Non appartengo alla categoria dei neo-luddisti che ritiene il futuro pericoloso o che l’evoluzione delle tecnologie metta in crisi le strutture sociali. Non sono un nostalgico romantico che, come scriveva già Jorge Manrique nel quindicesimo secolo, ritiene che “ogni tempo passato fu migliore”. Ma non sono nemmeno un futurista che è certo della radiosa magnificenza del futuro, come scrisse Filippo Tommaso Marinetti nel Manifesto Futurista del 1909: «Compagni!
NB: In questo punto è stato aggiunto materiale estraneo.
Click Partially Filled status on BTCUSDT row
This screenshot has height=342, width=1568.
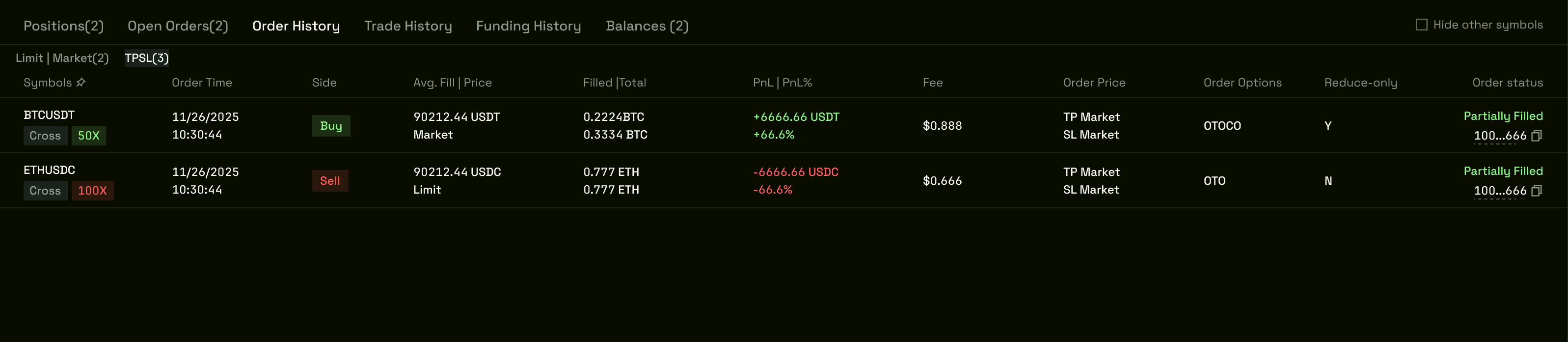[1505, 116]
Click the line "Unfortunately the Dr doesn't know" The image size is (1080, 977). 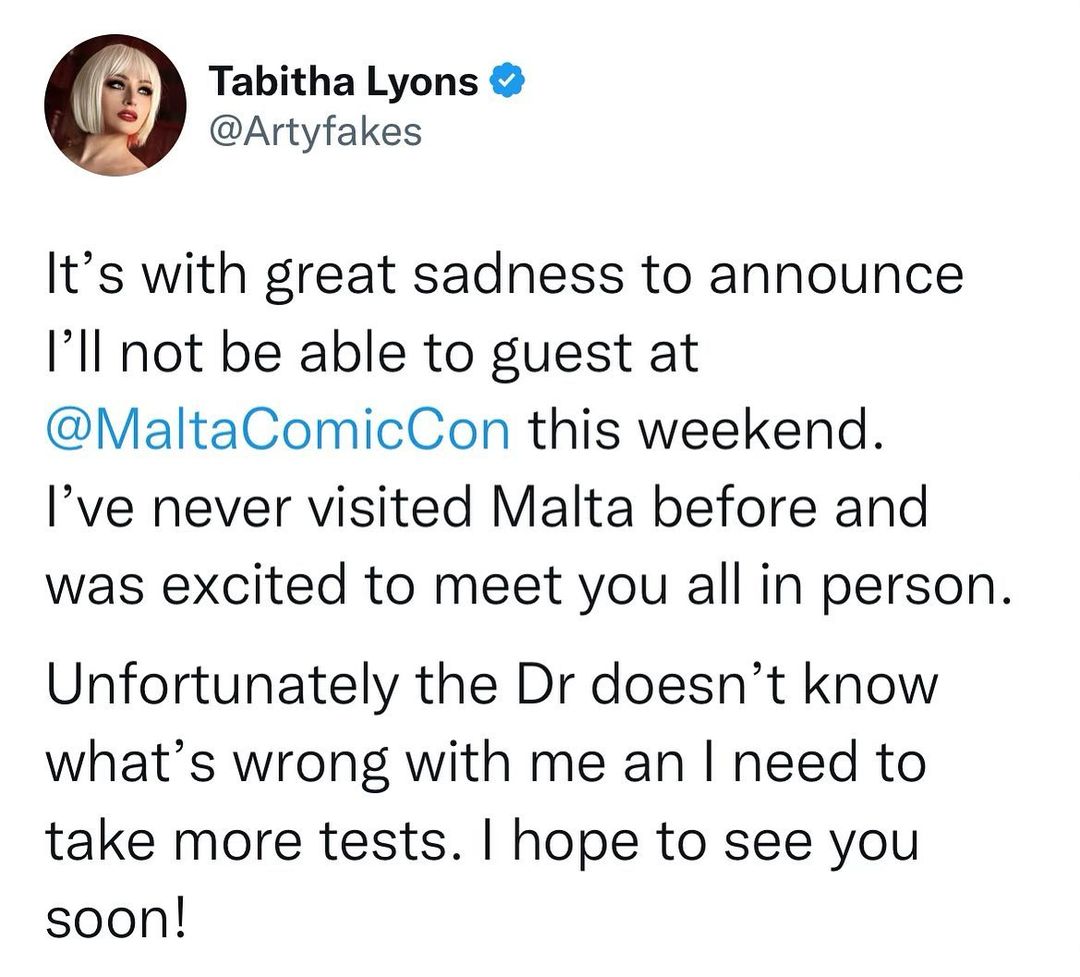tap(494, 687)
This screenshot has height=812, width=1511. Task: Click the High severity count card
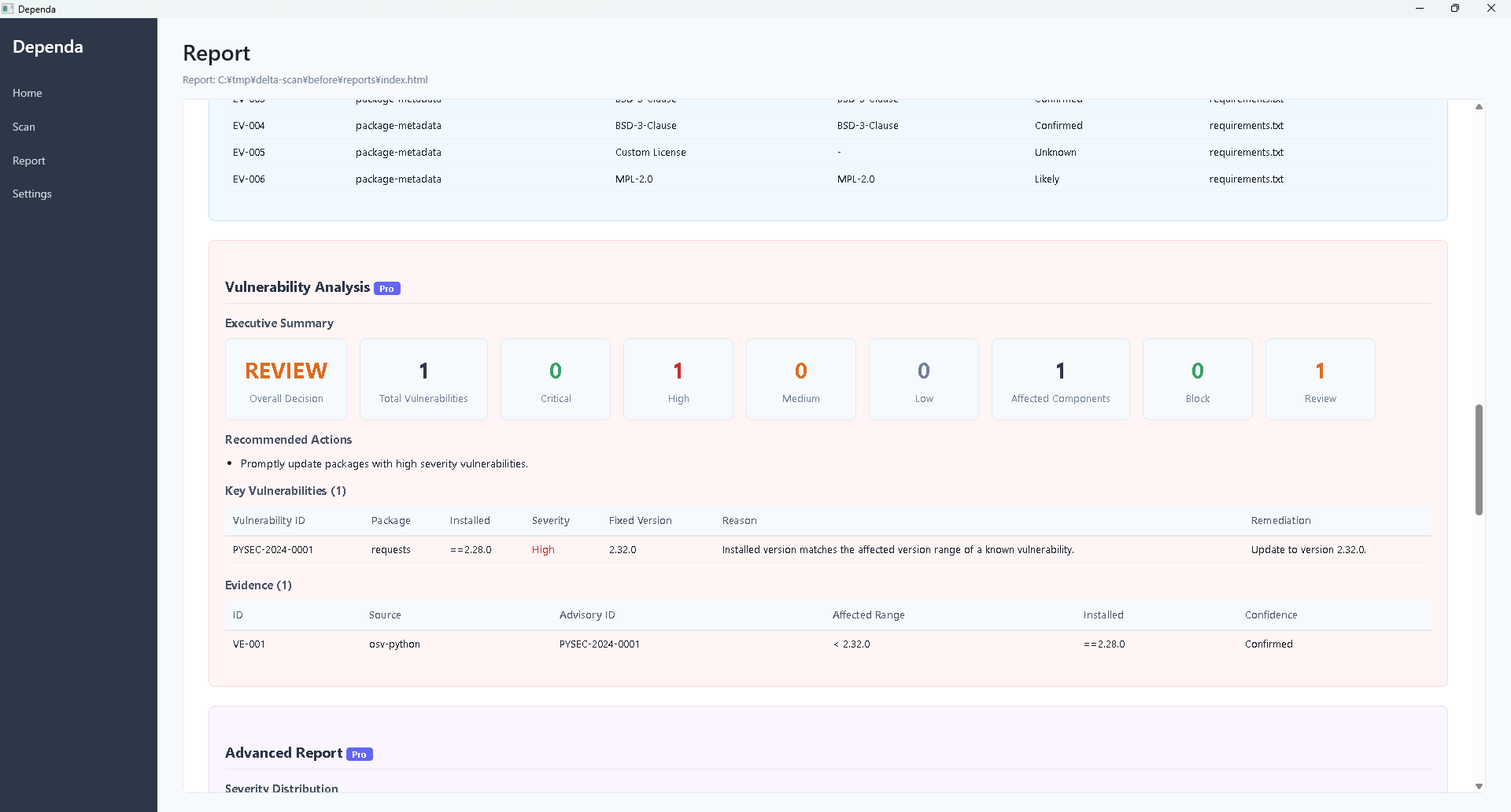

Noi vi dichiariamo che il trionfante progresso delle scienze ha determinato nell’umanità mutamenti tanto profondi, da scavare un abisso fra i docili schiavi del passato e noi liberi, noi sicuri della radiosa magnificenza del futuro».

Non tutto ciò cui aspirano o immaginano i sacerdoti del culto delle avanguardie è positivo. Non tutto ciò che lamentano i soloni delle retroguardie è negativo. Tuttavia, molto è inevitabile. Sono infatti convinto che la strada sia segnata e che quindi certi fenomeni di base, determinati dallo sviluppo tecnologico, a sua volta determinato dalla evoluzione della ricerca nella fisica, siano inarrestabili. Mentre per molti secoli è esistita una economia solo materiale, l’economia immateriale – che da quella materiale origina – è uno sviluppo recente nella storia dell’uomo. Recente ma con una crescita poderosa. Si stima che nel 2030 arriveremo a 500 miliardi di dispositivi connessi alla rete con una conseguente enorme crescita dell’economia immateriale. Tentare di opporvisi risulta futile, anzi, controproducente perché nel farlo si impegnano energie e risorse…

Resta indubbio che le società sono plasmate dalla tecnologia. Ma il suo sviluppo può e deve essere guidato e tendere ad un ideale di benessere sociale il più ampio possibile. In questo senso è importante che intellettuali non tecnologhi e intellettuali tecnologhi si avvicinino contaminandosi a vicenda. È necessario che la politica si sforzi di capire in profondità i radicali mutamenti imposti dall’evoluzione tecnologica. Solo così è possibile trovare una sintesi, un punto di equilibrio tra tutela dell’esistente e promozione del futuro, capendo anche come le scelte di un Paese possano condizionare direttamente o indirettamente quelle di un altro.

Per questo è opportuno comprendere e governare certi aspetti più di dettaglio: per accompagnare l’evoluzione della società in modo da rendere le trasformazioni e le discontinuità, meno traumatiche possibili e massimizzare il potenziale di prosperità offerto dalle tecnologie. Così è possibile anche dare una giusta dose di fiducia nel futuro a chi è più pessimista, riconoscendo e difendendo valori base e loro evoluzioni; cercando di rendere più inclusiva la profonda trasformazione che stiamo vivendo e meno sfilacciata la società.